Data extracts:
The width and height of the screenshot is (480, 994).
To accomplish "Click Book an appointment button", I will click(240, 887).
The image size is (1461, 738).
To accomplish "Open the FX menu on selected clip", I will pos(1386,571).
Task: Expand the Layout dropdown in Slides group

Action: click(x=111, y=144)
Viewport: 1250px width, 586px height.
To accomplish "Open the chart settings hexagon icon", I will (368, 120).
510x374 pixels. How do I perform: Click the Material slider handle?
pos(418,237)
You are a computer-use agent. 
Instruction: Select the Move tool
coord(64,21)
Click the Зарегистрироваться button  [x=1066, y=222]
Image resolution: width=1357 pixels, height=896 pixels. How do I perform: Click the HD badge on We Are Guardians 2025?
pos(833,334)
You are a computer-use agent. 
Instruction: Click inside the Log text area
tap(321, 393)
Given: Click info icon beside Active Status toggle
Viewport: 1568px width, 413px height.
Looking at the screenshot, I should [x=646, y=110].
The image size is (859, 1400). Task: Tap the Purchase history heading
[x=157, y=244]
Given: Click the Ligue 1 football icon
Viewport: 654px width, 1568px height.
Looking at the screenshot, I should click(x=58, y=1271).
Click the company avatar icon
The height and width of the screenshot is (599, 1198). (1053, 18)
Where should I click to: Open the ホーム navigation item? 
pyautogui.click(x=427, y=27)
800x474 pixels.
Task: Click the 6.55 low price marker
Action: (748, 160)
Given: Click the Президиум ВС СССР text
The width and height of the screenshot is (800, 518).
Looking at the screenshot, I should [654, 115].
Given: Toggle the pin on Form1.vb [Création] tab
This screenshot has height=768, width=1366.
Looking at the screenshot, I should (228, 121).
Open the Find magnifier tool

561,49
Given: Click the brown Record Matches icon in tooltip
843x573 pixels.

Exercise instructions:
Retype the lines from the one containing "Given: Click info" to the last line above. Change nothing and include no others.

Solution to the problem:
Given: Click info icon beside Active Status toggle
Viewport: 1568px width, 413px height.
Looking at the screenshot, I should [x=646, y=110].
The image size is (859, 1400). Task: Tap the Purchase history heading
[x=157, y=244]
Given: Click the Ligue 1 football icon
Viewport: 654px width, 1568px height.
Looking at the screenshot, I should click(x=58, y=1271).
Click the company avatar icon
The height and width of the screenshot is (599, 1198). (1053, 18)
Where should I click to: Open the ホーム navigation item? 
pyautogui.click(x=427, y=27)
800x474 pixels.
Task: Click the 6.55 low price marker
Action: (748, 160)
Given: Click the Президиум ВС СССР text
The width and height of the screenshot is (800, 518).
Looking at the screenshot, I should [654, 115].
Given: Toggle the pin on Form1.vb [Création] tab
This screenshot has height=768, width=1366.
Looking at the screenshot, I should (228, 121).
Open the Find magnifier tool

561,49
Given: Click the brown Record Matches icon in tooltip
843x573 pixels.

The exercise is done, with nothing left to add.